### Required actions
(A) According to the Objective 1 excerpt, which two Italian regions are expected to go into transition out of Objective 1 for the fourth CSF cycle?
(B) Decide whether each statement agrees with the Objective 1 excerpt: (i) The EU's cohesion policy began in 1989. (ii) Molise exited Objective 1 during the second CSF cycle. (iii) In absolute terms, the Italian Objective 1 regions are better off than they were in 1980.
(C) Copy the part of the Objective 1 excerpt starting with "In 2003 the" and going on through "from Objective 1 programmes.".

### Passage provided
When Evaluations Do Not Function as Learning Exercises:

The 1989-1999 Objective 1 Evaluations in Italy

By

Robert Leonardi, London School of Economics

1. Introduction: The low socio-economic performance of Italian southern regions

In 2003 the European Union’s cohesion policy entered its fourteenth year of existence. Since its inception in 1989, the policy has covered a significant part of the EU member states’ territory and population. Starting in 1989, Italy had eight regions in Objective 1 (Abruzzo, Basilicata, Calabria, Campagnia, Molise, Puglia, Sardinia and Sicily). During the second CSF cycle, Abruzzo became Italy’s and the EU’s first region to exist from Objective 1. During the current CSF cycle, 2000-2006, a second Italian region, Molise, has exited from Objective 1, and it is expected that for the fourth CSF cycle, 2007-2013, two more Italian regions, Basilicata and Sardinia, will join their previous two Italian counterparts already mentioned in going into transition out of Objective 1, thereby leaving only half of the previous eight regions still benefiting from Objective 1 programmes.

At first glance the constant and steady stream of Italian regions existing from Objective 1 seems to suggest that the country has had an enviable level of success in conceiving and implementing its Objective 1 programmes. However, if we look at the data in Table 1 comparing the relative performance of the Italian Objective 1 regions vis-à-vis other Mediterranean regions in the European Union, we see that the level of GDP per capita as expressed in PPS has hardly budged during the last two decades and half are relatively worse off than they were in 1980. In absolute terms the Italian Objective 1 regions have improved their levels of well-being from the levels that existed in 1980 but in relative terms the other Northern Mediterranean Objective 1 and non-Objective 1 regions are quickly catching up with their southern Italian counterparts. Why is this the case, and why haven’t the southern Italian regions been able to use the Structural Funds to maintain the gap between Italian and other Mediterranean regions which existed in 1980 and why have Italy’s Objective 1 regions—despite their access to conspicuous Structural Funds financing vis-à-vis their northern counterparts—not even been able to grow at the same rate as other Italian regions.

Item-finding records:
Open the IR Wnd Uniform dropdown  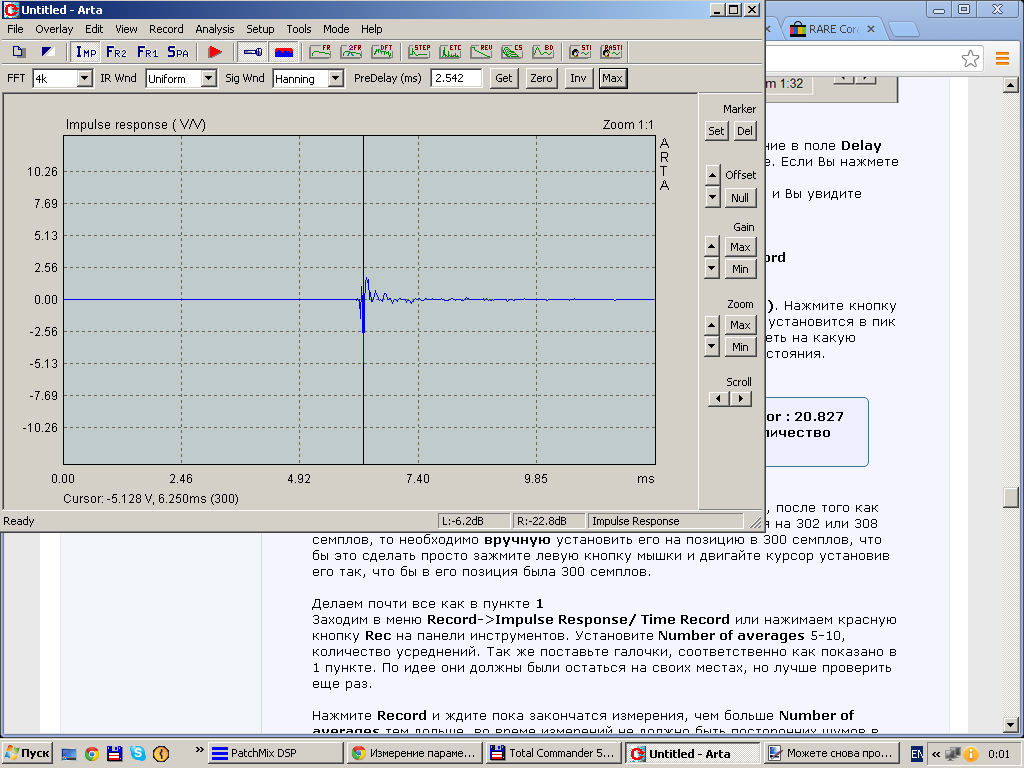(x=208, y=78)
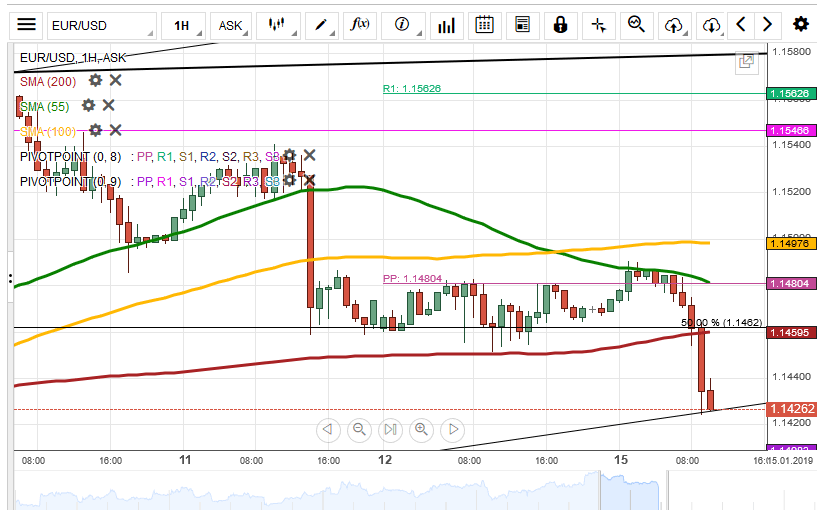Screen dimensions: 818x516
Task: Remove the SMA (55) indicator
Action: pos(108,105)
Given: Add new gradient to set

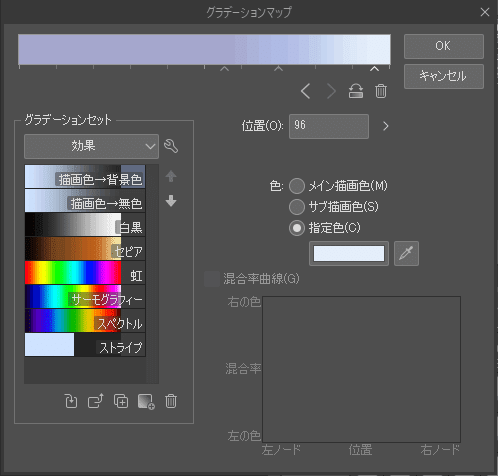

### Answers
(A) Basilicata and Sardinia.

(B)
(i) Yes: "Since its inception in 1989, the policy has covered a significant part of the EU member states’ territory and population."
(ii) No: "During the current CSF cycle, 2000-2006, a second Italian region, Molise, has exited from Objective 1"
(iii) Yes: "In absolute terms the Italian Objective 1 regions have improved their levels of well-being from the levels that existed in 1980"

(C)
In 2003 the European Union’s cohesion policy entered its fourteenth year of existence. Since its inception in 1989, the policy has covered a significant part of the EU member states’ territory and population. Starting in 1989, Italy had eight regions in Objective 1 (Abruzzo, Basilicata, Calabria, Campagnia, Molise, Puglia, Sardinia and Sicily). During the second CSF cycle, Abruzzo became Italy’s and the EU’s first region to exist from Objective 1. During the current CSF cycle, 2000-2006, a second Italian region, Molise, has exited from Objective 1, and it is expected that for the fourth CSF cycle, 2007-2013, two more Italian regions, Basilicata and Sardinia, will join their previous two Italian counterparts already mentioned in going into transition out of Objective 1, thereby leaving only half of the previous eight regions still benefiting from Objective 1 programmes.